Meeting National Health and Safety Standards
TSA places a premium on the safety of the traveling public. Both types of AITs have been evaluated and found to meet all applicable national health and safety standards, including those published by the Institute of Electrical and Electronics Engineers for millimeter wave systems, and the American National Standards Institute/Health Physics Society, and the National Council on Radiation Protection and Measurements (NCRP) for general-use backscatter x-ray systems. In addition, the ATR software upgrade has no effect on the radiation emissions from AITs.
Each TSA general-use backscatter x-ray AIT system undergoes a radiation survey upon initial installation at an airport and every six months thereafter to ensure it stays in top working condition. TSA also performs radiation surveys after maintenance on components that affect radiation safety and at the request of employees. These surveys and periodic maintenance activities ensure the equipment operates properly and meets all emission limits, thus providing a high level of confidence in the safety of the equipment.

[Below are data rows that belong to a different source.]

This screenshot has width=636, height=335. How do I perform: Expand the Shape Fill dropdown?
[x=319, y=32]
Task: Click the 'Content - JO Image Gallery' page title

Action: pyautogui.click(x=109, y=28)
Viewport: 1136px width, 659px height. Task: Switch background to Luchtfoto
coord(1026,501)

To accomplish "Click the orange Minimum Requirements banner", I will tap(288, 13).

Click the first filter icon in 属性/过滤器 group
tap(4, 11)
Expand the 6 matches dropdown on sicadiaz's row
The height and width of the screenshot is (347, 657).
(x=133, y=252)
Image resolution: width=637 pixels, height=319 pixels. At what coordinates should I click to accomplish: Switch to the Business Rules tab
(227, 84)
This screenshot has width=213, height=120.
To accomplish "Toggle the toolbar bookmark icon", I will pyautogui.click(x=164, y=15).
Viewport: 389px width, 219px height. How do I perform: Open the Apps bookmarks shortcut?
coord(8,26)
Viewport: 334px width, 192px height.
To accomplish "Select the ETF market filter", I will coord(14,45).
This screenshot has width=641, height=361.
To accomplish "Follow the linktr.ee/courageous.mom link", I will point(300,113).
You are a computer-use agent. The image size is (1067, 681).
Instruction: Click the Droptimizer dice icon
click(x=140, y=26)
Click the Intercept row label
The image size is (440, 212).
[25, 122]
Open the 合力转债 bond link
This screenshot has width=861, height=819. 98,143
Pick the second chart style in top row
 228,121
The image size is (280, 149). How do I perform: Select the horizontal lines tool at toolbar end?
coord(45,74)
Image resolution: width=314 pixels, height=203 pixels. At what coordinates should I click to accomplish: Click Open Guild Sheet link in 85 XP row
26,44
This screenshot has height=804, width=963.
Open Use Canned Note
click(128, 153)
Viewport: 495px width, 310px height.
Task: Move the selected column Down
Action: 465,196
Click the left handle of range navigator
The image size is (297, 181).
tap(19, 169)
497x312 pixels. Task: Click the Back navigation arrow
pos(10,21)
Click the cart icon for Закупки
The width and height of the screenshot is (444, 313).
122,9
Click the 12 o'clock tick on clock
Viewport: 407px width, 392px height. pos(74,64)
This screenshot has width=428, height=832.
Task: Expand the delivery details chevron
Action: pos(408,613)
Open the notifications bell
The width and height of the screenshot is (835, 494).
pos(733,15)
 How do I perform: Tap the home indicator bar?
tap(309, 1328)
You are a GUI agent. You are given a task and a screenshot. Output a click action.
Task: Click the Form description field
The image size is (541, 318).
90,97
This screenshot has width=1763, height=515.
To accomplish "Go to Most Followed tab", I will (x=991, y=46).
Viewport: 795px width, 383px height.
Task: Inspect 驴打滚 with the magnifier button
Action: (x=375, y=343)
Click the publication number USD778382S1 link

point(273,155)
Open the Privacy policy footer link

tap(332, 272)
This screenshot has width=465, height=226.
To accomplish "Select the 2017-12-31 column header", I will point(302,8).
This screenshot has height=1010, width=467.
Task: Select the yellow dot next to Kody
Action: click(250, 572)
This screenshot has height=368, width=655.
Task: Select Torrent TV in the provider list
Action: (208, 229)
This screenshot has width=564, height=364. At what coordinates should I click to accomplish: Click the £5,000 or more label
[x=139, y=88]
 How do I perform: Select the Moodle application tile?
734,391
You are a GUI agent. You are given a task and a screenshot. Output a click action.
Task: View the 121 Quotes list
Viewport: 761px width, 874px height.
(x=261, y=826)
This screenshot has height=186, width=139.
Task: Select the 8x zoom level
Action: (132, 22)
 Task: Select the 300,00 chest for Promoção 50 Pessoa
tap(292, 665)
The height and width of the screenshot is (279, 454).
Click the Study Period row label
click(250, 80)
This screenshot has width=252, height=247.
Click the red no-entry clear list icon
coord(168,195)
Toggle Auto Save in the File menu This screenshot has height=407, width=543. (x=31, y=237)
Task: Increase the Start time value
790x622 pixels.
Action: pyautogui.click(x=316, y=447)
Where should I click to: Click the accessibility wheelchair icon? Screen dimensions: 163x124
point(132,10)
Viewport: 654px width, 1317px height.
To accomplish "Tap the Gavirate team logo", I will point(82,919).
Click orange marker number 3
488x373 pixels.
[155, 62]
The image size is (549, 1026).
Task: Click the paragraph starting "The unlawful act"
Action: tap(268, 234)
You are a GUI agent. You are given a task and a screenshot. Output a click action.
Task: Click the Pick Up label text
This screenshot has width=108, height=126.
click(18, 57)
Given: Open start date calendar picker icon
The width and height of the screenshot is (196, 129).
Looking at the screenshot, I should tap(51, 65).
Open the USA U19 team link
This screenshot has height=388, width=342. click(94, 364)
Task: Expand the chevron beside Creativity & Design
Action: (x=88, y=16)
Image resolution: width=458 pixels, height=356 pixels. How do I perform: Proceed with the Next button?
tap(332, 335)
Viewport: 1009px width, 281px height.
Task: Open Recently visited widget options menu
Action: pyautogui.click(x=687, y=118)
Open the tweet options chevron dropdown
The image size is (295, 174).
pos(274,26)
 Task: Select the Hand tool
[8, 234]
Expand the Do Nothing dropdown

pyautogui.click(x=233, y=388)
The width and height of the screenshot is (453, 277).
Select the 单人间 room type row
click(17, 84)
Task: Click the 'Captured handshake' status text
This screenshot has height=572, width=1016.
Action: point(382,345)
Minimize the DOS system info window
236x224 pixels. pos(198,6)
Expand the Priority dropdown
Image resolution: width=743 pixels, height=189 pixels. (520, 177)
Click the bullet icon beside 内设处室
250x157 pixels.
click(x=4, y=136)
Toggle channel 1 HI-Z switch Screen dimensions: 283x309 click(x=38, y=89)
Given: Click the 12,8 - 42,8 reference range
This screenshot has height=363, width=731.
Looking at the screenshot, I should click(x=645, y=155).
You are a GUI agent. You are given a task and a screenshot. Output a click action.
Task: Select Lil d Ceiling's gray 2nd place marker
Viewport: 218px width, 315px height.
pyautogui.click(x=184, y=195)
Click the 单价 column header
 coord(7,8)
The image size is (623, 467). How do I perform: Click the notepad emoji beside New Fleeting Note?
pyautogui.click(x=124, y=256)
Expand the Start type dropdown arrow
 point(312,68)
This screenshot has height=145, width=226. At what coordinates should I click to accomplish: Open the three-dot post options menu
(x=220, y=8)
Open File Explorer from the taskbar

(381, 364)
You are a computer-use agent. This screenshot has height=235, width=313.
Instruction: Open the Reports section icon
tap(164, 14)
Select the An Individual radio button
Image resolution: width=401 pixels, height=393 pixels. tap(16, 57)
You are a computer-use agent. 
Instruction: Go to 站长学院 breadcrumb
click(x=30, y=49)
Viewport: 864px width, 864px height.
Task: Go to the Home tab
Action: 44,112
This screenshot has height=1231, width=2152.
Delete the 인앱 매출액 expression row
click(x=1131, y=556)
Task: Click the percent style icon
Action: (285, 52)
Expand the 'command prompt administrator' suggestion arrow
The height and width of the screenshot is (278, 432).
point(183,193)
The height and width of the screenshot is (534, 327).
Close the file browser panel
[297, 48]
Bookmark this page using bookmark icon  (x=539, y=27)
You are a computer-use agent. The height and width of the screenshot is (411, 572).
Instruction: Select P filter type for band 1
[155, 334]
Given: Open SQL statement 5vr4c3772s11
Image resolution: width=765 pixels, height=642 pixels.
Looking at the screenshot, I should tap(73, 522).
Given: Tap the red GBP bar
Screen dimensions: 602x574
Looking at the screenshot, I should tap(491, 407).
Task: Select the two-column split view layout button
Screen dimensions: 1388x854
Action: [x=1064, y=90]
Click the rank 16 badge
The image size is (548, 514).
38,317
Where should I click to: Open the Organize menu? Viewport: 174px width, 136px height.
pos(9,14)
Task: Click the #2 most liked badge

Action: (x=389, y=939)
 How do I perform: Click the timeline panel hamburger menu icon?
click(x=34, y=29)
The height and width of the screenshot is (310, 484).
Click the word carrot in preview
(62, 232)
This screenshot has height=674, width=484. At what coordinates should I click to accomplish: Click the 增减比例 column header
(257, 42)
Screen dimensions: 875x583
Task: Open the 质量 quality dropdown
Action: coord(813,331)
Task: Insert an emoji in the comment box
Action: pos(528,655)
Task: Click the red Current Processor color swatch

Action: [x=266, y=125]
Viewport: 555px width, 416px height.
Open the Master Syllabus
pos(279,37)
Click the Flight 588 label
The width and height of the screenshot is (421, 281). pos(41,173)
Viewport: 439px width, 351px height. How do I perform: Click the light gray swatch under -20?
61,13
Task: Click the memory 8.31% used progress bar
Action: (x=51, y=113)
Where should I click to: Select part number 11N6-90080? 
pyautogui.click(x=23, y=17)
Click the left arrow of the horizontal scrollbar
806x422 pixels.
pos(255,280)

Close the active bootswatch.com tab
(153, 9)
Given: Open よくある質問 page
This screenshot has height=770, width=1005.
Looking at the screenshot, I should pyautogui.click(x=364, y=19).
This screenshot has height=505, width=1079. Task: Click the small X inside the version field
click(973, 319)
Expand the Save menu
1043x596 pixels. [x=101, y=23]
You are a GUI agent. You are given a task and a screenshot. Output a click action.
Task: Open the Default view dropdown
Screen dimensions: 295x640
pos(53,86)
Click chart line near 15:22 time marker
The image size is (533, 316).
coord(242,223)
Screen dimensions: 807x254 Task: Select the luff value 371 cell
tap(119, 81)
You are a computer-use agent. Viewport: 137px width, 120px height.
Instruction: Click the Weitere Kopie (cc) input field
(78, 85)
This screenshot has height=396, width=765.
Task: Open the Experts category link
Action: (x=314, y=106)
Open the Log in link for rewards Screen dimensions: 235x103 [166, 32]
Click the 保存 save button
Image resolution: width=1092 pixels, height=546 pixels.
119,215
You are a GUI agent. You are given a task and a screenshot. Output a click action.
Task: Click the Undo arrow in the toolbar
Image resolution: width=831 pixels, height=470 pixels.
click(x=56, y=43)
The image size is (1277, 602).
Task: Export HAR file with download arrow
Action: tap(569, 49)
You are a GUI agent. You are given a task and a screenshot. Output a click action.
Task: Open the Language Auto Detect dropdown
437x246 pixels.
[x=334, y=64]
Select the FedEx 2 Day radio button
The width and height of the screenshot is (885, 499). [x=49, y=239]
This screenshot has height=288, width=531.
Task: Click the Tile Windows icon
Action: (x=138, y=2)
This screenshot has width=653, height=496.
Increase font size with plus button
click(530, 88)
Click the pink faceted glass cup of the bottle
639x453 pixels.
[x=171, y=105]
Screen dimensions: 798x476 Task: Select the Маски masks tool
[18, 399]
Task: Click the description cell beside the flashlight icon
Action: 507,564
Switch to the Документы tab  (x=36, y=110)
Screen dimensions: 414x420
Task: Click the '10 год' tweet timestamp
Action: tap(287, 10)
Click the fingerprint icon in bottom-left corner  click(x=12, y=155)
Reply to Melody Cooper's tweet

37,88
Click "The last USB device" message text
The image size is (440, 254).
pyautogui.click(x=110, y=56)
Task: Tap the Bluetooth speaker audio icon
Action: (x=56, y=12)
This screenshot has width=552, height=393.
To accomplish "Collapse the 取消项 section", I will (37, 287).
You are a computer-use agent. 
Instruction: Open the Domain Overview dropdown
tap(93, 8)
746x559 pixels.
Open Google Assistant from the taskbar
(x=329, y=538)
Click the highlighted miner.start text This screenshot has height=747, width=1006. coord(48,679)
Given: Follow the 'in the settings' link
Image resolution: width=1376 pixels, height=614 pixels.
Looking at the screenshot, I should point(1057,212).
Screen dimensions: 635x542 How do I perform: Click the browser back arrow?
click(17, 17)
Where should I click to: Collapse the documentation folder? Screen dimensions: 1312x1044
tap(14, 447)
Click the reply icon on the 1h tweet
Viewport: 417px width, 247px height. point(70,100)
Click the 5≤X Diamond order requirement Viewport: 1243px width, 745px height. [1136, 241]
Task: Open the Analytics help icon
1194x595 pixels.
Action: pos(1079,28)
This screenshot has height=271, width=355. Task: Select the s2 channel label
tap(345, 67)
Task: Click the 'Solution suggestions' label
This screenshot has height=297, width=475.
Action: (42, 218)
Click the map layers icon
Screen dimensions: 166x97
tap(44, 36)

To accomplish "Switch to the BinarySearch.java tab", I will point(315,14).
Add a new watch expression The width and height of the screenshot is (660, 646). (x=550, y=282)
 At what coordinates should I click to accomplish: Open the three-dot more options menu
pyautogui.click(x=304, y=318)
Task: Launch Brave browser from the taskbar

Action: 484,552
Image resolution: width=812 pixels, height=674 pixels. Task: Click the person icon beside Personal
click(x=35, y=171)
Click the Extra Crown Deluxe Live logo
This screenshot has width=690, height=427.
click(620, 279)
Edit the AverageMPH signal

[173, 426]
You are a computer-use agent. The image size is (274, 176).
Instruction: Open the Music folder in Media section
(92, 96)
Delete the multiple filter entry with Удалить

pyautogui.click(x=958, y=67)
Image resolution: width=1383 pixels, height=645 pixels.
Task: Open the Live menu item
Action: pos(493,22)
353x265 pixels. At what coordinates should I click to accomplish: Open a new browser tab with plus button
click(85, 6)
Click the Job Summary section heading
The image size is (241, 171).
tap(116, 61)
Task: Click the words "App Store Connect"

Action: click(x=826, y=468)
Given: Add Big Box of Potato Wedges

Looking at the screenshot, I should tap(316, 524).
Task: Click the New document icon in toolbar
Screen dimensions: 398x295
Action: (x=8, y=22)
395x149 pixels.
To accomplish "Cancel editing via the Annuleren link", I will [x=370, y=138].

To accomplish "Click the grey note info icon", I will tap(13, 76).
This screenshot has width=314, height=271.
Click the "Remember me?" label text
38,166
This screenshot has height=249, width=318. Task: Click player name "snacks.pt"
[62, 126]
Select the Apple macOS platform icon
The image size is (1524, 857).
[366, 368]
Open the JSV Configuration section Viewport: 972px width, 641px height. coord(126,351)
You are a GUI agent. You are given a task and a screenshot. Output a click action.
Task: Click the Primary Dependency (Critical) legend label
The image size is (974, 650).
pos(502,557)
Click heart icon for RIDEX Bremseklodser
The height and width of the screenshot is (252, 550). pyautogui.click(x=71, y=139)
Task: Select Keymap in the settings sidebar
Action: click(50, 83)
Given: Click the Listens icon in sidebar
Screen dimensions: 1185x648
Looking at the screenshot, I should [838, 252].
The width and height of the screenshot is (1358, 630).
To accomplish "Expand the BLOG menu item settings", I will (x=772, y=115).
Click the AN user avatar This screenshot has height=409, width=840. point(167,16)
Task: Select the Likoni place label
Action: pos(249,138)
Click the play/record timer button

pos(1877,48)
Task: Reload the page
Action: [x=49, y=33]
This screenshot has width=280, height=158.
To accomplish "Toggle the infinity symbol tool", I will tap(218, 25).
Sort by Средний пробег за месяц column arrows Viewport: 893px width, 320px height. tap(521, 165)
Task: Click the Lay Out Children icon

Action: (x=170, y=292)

Testing by independent entities, including Johns Hopkins University Applied Physics Laboratory, the Food and Drug Administration’s Center for Devices and Radiological Health, the National Institute of Standards and Technology, and the U.S. Army Public Health Command have demonstrated that the radiation dose from a TSA general use backscatter AIT unit is well below established safety limits for passengers, operators, and bystanders, including children, pregnant women, frequent flyers, and individuals with medical implants. These safety limits are based on recommendations published by NCRP. In fact, the average person receives more radiation naturally each hour than they do from one screening by a general-use backscatter x-ray AIT system and receives the same amount of radiation exposure from two minutes of flight. These independent entities had full and direct access to TSA’s currently deployed general-use backscatter AITs during their evaluation and/or testing.
AIT has proven to be the most effective available technology to protect the traveling public from evolving threats including non-metallic explosive devices, has a strong array of privacy protections, is being efficiently deployed, and has been documented by experts independent from TSA as safe for passengers and our own employees.
Thank you, Chairman Rogers, Ranking Member Jackson Lee, and members of the Subcommittee, for the opportunity to appear before you today. We look forward to answering your questions.